There is a mental battle during the dating stage which I know all too well: “Do I stay in this relationship or should we break up?” It can feel like torment, especially when everyone has an opinion. The swirling thoughts and questions are overwhelming and, if you are anything like me, the desire to run away is strong! There were so many times I just wanted to hide and let the situation pass. Sometimes, I would ask God to have my boyfriend break up with me because I could not bear broaching the subject.
Breaking up is not easy – and it probably should not be. If hurting someone, no matter how noble the reason, makes us feel good or neutral, we should explore that promptly. It is not a positive quality.
The questions below may not bring you to a complete and locked decision, but they should help you logically think through your relationship and give you some solid reasons to stay or walk away.
- Am I being emotional in my decision? There are many opinions flung at us on a daily basis; in all the clamor, it can be difficult to discern the truth. That is why it is so important that we spend time reading and studying what God says so we can learn to think Biblically and not be torn from side to side. So much of my life, I have depended on emotional guidance, but emotions are unstable; whereas, biblical truth does not change. Based on your knowledge of Scripture, the counsel of Godly people, and your personal time with the Savior, what decision do you believe you should make?
- How is the timing? Is this relationship coming at a bad time? Is there healing from another relationship that needs to happen first? Are either of you too busy with school or work to devote time to growing a healthy relationship? Are you in two different places spiritually or emotionally? Is this a good relationship at a bad time? Could pushing for the relationship now damage your chances for a wonderful relationship in the future?
- Are we heading in the same direction? Do we have similar life goals? Attraction is wonderful. It can be intoxicating. Unfortunately, it is not enough. Relationships go through stages and the overwhelming emotions which flood us in our courtship phase taper off over time. For many, their relationship becomes more comfortable and mature – a sensation often preferable to the initial euphoric stage. For others, their relationship dies down and becomes a burden. Couples who walk down separate paths are likely to experience discouragement and frustration in their marriages. It is exhausting to play tug of war for fifty or more years – and most people do not. These couples tend to give up – either ending the relationship in divorce or giving up on their dreams and divorcing emotionally. If marrying this person requires you to turn your back on your true self, is it worth it?
- Do we lift each other up or tear each other down? As a whole, have you pointed each other towards Christ or distracted each other from a closer walk with the Lord? Do you speak to each other in ways that inspire courage or do your words and actions discourage each other?
- Am I a good fit for him or her? Two perfectly wonderful people can be a completely horrible match. Just because you are not a good life partner for this person does not mean you will not be an incredible partner for someone else. While considering your boyfriend’s or girlfriend’s traits you should also consider your own. Do you have what he or she needs in a spouse?
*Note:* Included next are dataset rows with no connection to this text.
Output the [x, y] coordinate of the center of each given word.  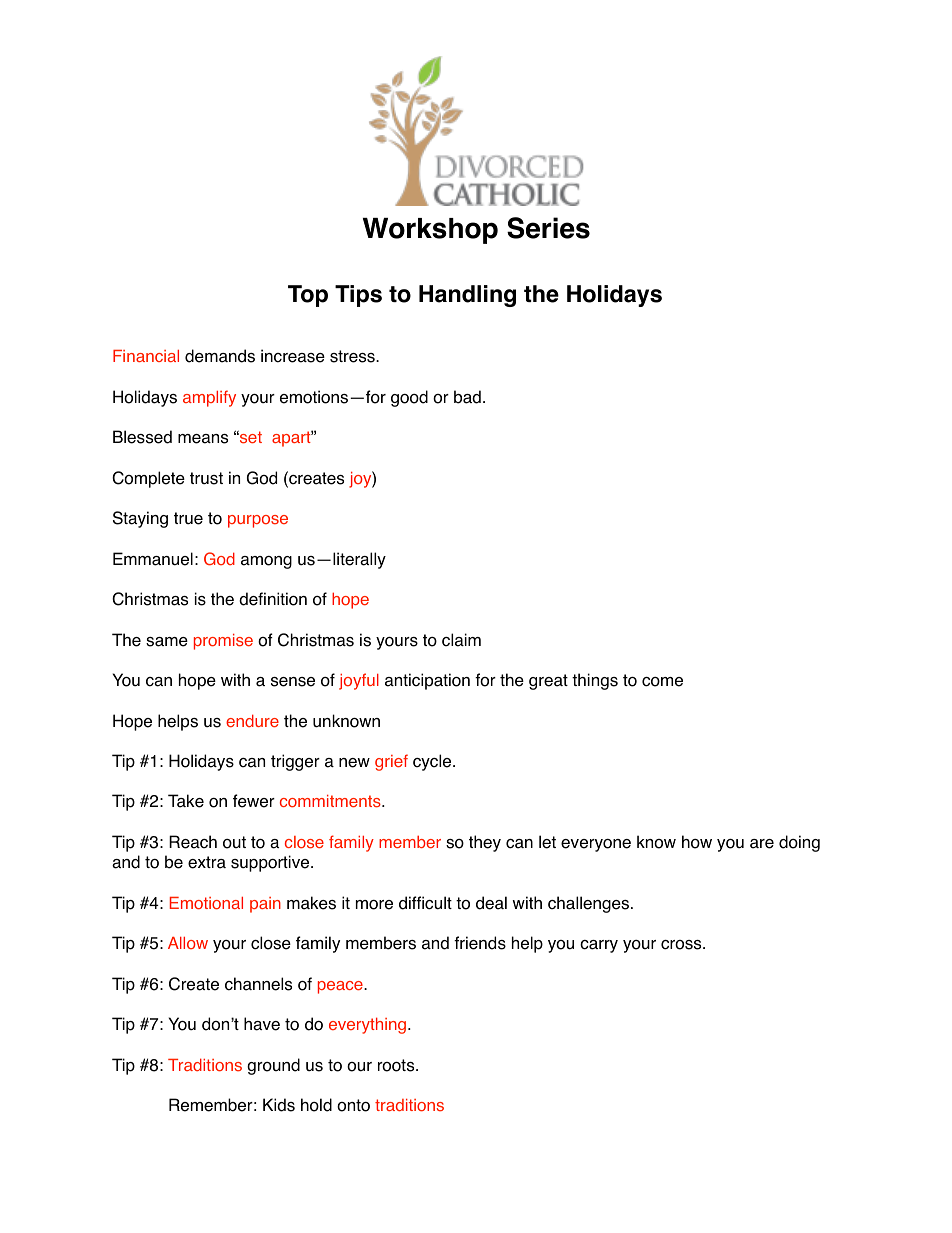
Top [308, 296]
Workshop [430, 231]
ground [273, 1066]
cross [682, 945]
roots [397, 1065]
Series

If you clearly do not, be kind enough to set him or her free.
- How different are we? Being complete opposites may seem romantic in the beginning; yet, over the years, your vast differences will take a toll on your marriage. You do not want to marry a replica of yourself, but the more you have in common the easier your relationship will be over the years.
- What do my friends and family say? Not everyone may give you a glowing review, but if the majority of reviews consistently have concerns about your long-term future with him or her, that is nothing to ignore. Humbly sit down with each person individually, with a notepad in hand, ask for the pros and cons they see in your relationship, and write down their reflections. Take time to review and look at similarities of comments across the lists and be honest with yourself. Being with someone else out of rebellion is not going to lead to a lifetime of your happiness.
- Am I scared? Do I already know what I should do, but fear the loneliness that may follow? What will happen if I let the relationship linger knowing it will eventually end? If you really think you should break up, take some time to think about how you would re-acclimate to single life. Form a game plan to seek out close friends, journal, take a trip to think and pray, and/or post encouraging Scripture around your house. Doing this in preparation will help reduce that fear as you will see a path going forward.
- Can I realistically see myself with this person in five years? I asked my godfather, Charles, how he knew my godmother, Becky, was the one for him. He said that he asked himself, “If I do not get married in the next five years, who would be my girlfriend?” He replied that it would still be Becky. He knew that even if they did not get married after five long years, she would still be the woman he wanted to date and that helped him make his decision.
- Does this person possess the Christ-like qualities I prayed for in a spouse? Does she possess a quiet spirit that the Lord finds precious? Is he self-controlled and a man of honor? Recently, a friend told me about her experience with a “suitor” who always kept her guessing. One day, she was watching him as he once again acted unchivalrously and she thought, “This is not what I prayed for.” Knowing who she is in Christ and the type of person she should wait for helped her let go of a troubling relationship.
- How does he or she act in various situations? How does he or she respond to disappointment, discouragement, elation, winning, losing, exhaustion, or disrespect? It is extremely important to notice how your sweetheart acts in varying situations, such as when he wins or loses a game. What does she do when she stains her clothes or has an unpleasant encounter with a friend? How does he treat wait staff at restaurants? How does she act when she does not get her way? If you are consistently uncomfortable with your sweetie’s reactions to life and stress, you should factor that into your decision. Remember, how we act in the dating stage is us on our best behavior.
Though your decision may seem gut-wrenching, I want to encourage you. This phase of your life will pass. The stress you are feeling now will leave you. A time will come when you only have faint recollections of the events happening in your life right now. This is not the end. No matter how unpleasant, there is more to come – more good to come. Look to the future and know that you will conquer this mountain and the next twenty after it. It is going to be okay.
If you have repented of your sins and placed your trust and faith in Jesus Christ, you will be more than okay (Mark 1:15). In light of eternity, this moment in your life is very small. You are going to make it.
Are you confident about staying in your relationship or do you think it is time to say goodbye?